[Pixel coordinate grounding data]:
━━━━━━

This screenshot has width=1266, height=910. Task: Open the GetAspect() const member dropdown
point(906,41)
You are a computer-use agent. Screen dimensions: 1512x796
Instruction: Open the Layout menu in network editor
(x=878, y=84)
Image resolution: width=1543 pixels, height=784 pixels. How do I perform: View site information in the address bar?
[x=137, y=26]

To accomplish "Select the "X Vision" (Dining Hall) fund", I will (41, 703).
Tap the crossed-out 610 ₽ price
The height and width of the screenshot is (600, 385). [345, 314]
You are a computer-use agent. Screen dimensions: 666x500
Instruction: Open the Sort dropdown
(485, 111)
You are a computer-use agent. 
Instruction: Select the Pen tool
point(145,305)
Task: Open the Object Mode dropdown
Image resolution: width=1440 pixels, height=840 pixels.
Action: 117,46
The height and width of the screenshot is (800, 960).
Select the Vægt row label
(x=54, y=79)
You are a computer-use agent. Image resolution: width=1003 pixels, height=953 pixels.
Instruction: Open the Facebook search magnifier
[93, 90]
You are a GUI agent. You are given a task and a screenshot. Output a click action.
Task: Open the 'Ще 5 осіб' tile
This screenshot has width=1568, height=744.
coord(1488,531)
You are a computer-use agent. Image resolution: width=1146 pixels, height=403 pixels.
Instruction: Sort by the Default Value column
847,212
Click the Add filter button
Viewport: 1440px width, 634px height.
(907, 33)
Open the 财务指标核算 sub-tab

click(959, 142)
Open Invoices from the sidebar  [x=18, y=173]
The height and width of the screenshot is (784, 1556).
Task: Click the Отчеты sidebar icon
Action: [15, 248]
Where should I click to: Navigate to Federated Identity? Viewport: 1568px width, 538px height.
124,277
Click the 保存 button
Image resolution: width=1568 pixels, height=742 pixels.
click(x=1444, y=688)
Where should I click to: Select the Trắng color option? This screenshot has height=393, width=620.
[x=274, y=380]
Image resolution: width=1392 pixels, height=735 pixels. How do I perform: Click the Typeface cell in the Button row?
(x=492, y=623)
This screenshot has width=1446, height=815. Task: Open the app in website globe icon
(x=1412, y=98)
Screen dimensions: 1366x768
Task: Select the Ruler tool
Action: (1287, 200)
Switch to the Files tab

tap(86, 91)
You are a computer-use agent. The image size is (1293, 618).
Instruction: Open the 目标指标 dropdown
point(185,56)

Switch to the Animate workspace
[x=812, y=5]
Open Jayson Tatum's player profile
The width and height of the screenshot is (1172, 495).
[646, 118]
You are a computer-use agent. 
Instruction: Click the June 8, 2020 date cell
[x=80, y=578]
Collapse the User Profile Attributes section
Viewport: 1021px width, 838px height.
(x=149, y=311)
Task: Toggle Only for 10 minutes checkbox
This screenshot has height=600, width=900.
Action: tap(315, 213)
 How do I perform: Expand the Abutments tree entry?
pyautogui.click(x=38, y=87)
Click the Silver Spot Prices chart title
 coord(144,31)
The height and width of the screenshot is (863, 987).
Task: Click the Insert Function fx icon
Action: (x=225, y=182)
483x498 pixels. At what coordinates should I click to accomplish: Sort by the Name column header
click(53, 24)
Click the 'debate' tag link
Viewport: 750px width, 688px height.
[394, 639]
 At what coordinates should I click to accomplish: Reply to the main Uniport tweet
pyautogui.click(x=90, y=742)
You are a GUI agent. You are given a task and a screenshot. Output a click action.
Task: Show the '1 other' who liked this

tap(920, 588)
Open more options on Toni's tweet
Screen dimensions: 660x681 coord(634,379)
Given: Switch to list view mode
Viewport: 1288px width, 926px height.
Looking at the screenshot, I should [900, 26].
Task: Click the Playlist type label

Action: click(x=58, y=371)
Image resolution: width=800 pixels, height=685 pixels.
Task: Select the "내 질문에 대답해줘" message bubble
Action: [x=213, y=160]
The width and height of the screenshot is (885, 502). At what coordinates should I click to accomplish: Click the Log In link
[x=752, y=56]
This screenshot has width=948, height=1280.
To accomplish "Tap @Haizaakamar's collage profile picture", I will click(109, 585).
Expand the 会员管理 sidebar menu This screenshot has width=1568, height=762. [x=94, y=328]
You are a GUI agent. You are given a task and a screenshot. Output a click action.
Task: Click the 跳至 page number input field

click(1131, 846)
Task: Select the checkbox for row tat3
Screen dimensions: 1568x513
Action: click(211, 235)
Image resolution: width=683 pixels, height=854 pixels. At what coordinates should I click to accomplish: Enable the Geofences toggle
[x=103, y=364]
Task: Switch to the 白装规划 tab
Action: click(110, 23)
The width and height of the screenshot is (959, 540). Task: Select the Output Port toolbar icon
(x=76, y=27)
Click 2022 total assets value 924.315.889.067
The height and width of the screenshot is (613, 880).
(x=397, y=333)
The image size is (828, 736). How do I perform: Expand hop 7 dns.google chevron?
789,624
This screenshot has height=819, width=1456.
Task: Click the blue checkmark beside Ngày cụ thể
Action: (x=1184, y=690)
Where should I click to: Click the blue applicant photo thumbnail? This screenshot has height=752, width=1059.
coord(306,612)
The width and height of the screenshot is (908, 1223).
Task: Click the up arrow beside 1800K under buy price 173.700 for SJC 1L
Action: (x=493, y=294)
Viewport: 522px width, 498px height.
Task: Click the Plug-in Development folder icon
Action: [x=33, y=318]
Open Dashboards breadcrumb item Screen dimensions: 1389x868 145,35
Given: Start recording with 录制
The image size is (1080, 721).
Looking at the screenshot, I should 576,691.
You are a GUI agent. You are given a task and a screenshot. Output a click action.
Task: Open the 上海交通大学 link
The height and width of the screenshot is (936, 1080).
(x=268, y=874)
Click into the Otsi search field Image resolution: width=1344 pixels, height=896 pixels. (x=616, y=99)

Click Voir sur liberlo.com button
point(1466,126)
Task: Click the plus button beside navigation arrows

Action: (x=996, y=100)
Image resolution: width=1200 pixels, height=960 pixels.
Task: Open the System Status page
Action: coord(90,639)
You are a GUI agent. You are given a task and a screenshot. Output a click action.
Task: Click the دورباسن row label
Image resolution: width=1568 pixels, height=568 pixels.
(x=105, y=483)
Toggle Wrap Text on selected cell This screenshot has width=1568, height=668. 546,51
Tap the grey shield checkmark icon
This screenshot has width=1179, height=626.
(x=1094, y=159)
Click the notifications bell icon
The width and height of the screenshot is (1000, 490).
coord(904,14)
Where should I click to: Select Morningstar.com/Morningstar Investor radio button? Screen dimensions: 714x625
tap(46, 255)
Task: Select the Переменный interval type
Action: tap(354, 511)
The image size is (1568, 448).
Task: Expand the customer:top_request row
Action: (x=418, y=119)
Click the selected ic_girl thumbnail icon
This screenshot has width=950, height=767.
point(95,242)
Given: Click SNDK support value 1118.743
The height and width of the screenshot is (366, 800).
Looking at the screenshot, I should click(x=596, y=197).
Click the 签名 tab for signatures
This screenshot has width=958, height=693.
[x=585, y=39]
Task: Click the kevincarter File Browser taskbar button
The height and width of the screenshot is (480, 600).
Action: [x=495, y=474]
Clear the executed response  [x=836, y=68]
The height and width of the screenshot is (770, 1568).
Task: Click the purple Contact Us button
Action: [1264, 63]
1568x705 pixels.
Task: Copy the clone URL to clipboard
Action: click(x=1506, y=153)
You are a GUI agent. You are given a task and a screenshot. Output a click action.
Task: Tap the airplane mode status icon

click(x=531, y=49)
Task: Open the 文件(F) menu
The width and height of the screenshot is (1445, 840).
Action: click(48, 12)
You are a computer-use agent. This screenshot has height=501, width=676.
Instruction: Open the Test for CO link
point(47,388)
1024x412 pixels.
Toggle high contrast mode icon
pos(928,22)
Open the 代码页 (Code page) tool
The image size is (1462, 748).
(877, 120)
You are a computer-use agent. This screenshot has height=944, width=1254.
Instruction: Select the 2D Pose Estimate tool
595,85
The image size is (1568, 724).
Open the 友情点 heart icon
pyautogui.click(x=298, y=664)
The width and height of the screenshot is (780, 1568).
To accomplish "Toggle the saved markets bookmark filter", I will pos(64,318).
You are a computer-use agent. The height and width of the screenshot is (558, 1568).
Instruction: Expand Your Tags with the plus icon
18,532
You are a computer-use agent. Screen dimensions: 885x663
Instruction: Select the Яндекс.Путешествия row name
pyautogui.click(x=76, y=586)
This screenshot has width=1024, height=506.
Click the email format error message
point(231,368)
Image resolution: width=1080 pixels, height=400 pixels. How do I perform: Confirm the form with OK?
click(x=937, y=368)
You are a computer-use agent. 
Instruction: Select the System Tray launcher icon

━━━━━━

[What you will do]:
Within the data above, the span starting at the line containing "Open the 友情点 heart icon" and ending at the line containing "You are a computer-use agent. Screen dimensions: 885x663" is to be retyped exactly, with no other lines.

[Completed exercise]:
Open the 友情点 heart icon
pyautogui.click(x=298, y=664)
The width and height of the screenshot is (780, 1568).
To accomplish "Toggle the saved markets bookmark filter", I will pos(64,318).
You are a computer-use agent. The height and width of the screenshot is (558, 1568).
Instruction: Expand Your Tags with the plus icon
18,532
You are a computer-use agent. Screen dimensions: 885x663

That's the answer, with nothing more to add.